Editore e Direttore Editoriale
Mario Mancini, nato in Roma nel 1943, dopo la laurea in scienze geologiche, con tesi in geofisica, nel 1967 e un anno di insegnamento della matematica in un istituto tecnico industriale romano, svolge per un quinquennio la sua professione di geofisico e sismologo prevalentemente all’estero, in particolare in Papua Nuova Guinea presso il Rabaul Central Volcanological Observatory e in Australia nella sezione aviotrasportata a Canberra, in entrambi i casi per la BMR Australia, intervallando le due esperienze con un viaggio di studio in Giappone nell’estate del 1970.
Rientrato in Italia nel 1972, si impiega come geofisico presso la CMP di Roma per la quale lavora per sei anni, con diversi incarichi in Italia e all’estero.
Fin da liceale, nel 1959, aveva conosciuto Tommasa Alfieri e l’Opera Familia Christi da lei fondata. La figura e la spiritualità della Signorina Masa, come i suoi discepoli chiamavano la Alfieri, resteranno per Mancini un fondamentale riferimento per tutta la vita. Laico consacrato nel gruppo maschile dell’opera già dal 1974, nel 1979 fa la scelta di dedicarsi completamente all’Opera e va a vivere nell’eremo di Sant’Antonio alla Palanzana.
Alla morte della fondatrice, nel 2000, l’intero patrimonio dell’Opera passa per testamento all’associazione Vittorio e Tommasina Alfieri, all’uopo voluta dalla stessa Alfieri e della quale Mancini era stato tra i fondatori.
Per accordi associativi, più tardi violati da persone riuscite ad assumere il controllo dell’associazione, Mancini resta all’Eremo, unica persona a risiedervi in permanenza e a occuparsene.
La nuova gestione dell’associazione, decisa a trasformare la Familia Christi da istituzione prettamente laicale e una confraternita sacerdotale anticonciliare, nel 2005 convince Mancini a dimettersi dall’associazione stessa, in cambio della promessa, purtroppo mai ratificata legalmente, di lasciargli l’Eremo.

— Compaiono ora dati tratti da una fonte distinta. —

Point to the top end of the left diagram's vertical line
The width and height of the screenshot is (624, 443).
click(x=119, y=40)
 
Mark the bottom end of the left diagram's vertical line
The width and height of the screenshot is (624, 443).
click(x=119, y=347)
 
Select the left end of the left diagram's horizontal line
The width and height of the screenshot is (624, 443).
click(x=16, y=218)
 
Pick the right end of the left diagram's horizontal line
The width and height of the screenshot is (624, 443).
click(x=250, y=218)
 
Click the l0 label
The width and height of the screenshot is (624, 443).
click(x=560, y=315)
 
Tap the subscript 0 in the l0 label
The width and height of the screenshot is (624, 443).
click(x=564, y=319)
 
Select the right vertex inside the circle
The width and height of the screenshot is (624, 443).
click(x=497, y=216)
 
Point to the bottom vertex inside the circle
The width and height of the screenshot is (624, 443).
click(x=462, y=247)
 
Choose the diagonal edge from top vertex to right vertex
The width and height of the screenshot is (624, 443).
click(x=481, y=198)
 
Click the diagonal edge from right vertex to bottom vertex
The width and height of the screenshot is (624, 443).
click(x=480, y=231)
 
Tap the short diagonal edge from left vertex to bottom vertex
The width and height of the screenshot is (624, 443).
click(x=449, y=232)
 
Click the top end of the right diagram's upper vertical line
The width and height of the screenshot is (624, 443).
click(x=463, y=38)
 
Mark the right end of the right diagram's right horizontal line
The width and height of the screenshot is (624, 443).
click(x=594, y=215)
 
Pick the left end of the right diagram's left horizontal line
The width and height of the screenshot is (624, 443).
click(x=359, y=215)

Fino fino al 2012, questo luogo, sotto la conduzione di Mancini, che sempre nel 2005 ha fondato l’associazione Amici della Familia Christi e ha registrato presso il Tribunale di Viterbo la testata Sosta e Ripresa, anch’essa fondata da Tommasa Alfieri e della quale Mancini è direttore editoriale, svolge un prezioso compito di Centro di spiritualità e di apertura ecumenica e interreligiosa.

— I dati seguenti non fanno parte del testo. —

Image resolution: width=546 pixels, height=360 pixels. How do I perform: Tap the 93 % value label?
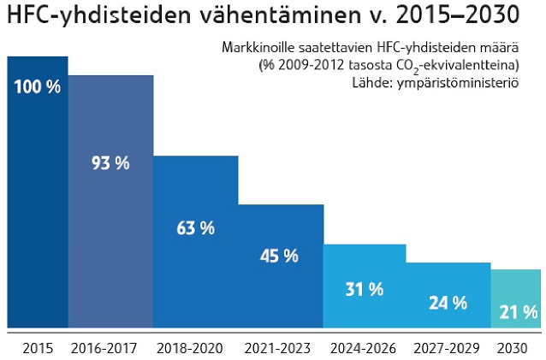[110, 162]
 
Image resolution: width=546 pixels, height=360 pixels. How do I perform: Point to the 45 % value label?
[279, 256]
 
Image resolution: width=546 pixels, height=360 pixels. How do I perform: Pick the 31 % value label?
[365, 290]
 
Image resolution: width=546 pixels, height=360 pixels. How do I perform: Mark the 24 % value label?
[448, 303]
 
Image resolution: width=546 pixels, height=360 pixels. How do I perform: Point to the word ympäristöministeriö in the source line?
[466, 82]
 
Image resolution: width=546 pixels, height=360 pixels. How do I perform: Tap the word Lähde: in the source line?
[371, 82]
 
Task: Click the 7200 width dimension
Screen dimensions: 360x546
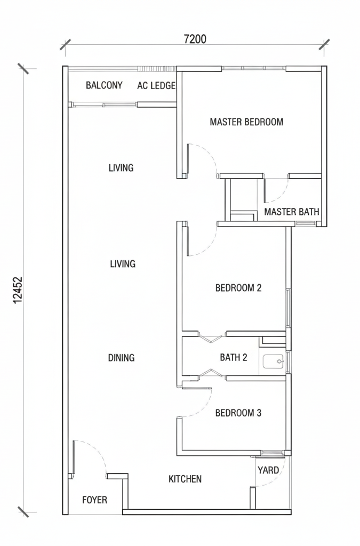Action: [x=195, y=39]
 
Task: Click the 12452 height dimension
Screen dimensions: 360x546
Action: [x=18, y=290]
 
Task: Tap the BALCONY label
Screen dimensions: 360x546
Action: [x=104, y=85]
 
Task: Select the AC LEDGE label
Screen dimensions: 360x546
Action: [x=156, y=85]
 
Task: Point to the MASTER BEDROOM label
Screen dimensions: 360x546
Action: [x=246, y=122]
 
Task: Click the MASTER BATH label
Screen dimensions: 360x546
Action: [x=292, y=212]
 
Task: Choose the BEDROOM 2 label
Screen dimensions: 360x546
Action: [x=238, y=288]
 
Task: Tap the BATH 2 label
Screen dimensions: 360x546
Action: [x=234, y=357]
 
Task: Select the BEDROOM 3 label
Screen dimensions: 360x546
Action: [x=238, y=413]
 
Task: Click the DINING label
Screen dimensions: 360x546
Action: [x=121, y=358]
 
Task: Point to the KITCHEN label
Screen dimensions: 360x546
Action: [x=185, y=479]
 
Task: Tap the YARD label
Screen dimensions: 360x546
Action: [x=268, y=470]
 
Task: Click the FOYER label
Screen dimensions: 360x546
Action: [x=95, y=500]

Nel 2012 la confraternita appropriatasi del nome di Familia Christi (poi sciolata dalla Santa Sede con riduzione allo stato laicale di tutti i suoi esponenti) in violazione degli accordi presi a suo tempo ottiene dal Tribunale la restituzione dell’Eremo.
Mancini resta a Viterbo e prosegue il suo impegno ecclesiale in vari uffici diocesani e nel comitato regionale per l’ecumenismo ed il dialogo interreligioso.